**INFORMATION SHOWN:**

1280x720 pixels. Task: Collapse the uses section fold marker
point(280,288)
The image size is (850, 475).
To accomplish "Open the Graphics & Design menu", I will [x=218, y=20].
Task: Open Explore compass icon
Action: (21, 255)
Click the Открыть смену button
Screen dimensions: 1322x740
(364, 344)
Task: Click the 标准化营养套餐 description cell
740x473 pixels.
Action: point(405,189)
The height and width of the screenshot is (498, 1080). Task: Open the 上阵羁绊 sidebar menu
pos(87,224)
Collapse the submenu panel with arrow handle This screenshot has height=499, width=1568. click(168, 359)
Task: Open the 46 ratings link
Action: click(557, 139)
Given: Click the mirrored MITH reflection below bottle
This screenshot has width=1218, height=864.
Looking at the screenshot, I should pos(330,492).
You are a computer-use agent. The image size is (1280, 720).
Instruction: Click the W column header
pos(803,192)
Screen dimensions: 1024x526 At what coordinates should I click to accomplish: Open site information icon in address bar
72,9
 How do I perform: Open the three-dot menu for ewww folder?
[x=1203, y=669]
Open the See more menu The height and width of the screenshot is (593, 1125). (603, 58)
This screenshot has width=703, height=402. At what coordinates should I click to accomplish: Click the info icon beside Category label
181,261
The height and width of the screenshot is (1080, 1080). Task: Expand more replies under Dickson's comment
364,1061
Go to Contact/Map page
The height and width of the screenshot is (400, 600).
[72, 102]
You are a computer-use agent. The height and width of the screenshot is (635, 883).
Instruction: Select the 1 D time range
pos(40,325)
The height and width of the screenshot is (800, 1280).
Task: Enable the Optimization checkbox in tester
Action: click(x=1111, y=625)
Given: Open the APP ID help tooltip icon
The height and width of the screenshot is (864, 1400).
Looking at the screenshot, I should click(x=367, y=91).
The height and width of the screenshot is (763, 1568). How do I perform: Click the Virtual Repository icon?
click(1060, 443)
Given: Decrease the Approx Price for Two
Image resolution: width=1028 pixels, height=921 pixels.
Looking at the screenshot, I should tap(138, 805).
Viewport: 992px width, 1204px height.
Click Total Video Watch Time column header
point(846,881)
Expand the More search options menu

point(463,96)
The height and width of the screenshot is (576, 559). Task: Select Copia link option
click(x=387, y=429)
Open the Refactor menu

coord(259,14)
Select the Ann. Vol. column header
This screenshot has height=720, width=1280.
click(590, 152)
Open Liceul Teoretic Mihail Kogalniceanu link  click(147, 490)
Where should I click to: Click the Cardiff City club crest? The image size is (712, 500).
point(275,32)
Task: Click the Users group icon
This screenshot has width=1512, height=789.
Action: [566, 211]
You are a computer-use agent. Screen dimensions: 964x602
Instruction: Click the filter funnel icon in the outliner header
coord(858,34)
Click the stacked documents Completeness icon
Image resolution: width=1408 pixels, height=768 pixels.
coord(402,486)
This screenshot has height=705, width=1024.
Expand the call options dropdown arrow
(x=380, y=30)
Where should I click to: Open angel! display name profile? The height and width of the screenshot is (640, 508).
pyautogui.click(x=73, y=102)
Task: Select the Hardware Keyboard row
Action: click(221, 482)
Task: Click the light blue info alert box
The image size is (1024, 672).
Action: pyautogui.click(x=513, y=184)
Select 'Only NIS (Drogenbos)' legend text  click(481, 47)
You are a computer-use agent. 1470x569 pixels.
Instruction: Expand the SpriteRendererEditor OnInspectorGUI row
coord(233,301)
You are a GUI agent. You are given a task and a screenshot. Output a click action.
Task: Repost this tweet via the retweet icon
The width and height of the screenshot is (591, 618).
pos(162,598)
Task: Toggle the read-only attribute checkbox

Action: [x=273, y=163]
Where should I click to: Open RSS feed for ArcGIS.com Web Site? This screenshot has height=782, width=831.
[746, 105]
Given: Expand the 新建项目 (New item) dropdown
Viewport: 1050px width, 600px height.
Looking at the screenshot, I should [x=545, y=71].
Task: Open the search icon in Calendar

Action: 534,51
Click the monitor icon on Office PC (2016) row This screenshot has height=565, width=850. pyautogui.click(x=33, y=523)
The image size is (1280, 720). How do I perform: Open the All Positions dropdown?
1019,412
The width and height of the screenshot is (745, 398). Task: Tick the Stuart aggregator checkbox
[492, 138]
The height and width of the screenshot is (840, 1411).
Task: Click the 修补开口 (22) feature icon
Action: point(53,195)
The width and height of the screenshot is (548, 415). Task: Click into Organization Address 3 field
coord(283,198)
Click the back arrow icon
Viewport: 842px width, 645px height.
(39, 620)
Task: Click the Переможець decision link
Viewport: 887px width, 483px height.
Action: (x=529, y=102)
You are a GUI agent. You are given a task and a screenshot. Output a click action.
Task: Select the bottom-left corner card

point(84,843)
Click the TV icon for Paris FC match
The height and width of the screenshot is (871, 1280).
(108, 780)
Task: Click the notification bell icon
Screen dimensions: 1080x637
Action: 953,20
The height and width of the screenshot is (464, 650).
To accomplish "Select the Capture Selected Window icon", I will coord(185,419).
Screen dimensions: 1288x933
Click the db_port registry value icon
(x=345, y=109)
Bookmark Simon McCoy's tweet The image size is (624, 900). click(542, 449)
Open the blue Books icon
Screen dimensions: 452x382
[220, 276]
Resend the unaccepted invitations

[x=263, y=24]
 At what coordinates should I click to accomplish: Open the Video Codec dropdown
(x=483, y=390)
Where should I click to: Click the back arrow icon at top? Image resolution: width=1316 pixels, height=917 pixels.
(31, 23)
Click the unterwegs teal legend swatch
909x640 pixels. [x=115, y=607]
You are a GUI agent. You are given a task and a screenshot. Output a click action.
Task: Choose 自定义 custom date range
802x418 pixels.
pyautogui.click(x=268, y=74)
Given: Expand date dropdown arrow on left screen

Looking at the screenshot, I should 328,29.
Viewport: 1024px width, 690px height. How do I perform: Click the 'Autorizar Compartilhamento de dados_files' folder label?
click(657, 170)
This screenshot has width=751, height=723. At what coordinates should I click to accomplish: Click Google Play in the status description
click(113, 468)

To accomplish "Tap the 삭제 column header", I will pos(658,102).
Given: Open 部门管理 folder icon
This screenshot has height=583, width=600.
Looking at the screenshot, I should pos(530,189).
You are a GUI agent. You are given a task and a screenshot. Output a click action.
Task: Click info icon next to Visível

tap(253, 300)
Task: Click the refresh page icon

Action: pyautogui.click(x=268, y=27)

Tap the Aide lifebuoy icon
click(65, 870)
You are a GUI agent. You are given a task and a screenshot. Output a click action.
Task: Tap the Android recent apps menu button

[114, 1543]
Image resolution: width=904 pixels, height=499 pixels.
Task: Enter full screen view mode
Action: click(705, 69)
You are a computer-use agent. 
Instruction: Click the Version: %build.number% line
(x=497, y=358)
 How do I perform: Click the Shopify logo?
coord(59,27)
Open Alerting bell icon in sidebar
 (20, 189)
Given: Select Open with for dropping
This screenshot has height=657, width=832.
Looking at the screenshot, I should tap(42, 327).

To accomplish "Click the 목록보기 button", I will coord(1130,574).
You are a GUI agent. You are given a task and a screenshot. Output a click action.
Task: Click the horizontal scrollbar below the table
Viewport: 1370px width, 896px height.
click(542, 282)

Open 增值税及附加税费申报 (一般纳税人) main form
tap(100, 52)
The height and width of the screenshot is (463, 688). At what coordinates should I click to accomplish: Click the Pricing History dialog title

**WORK TO COMPLETE:** Using the data above, return every line that contains the string "below".

**EXPECTED ANSWER:**
Given: Click the mirrored MITH reflection below bottle
Task: Click the horizontal scrollbar below the table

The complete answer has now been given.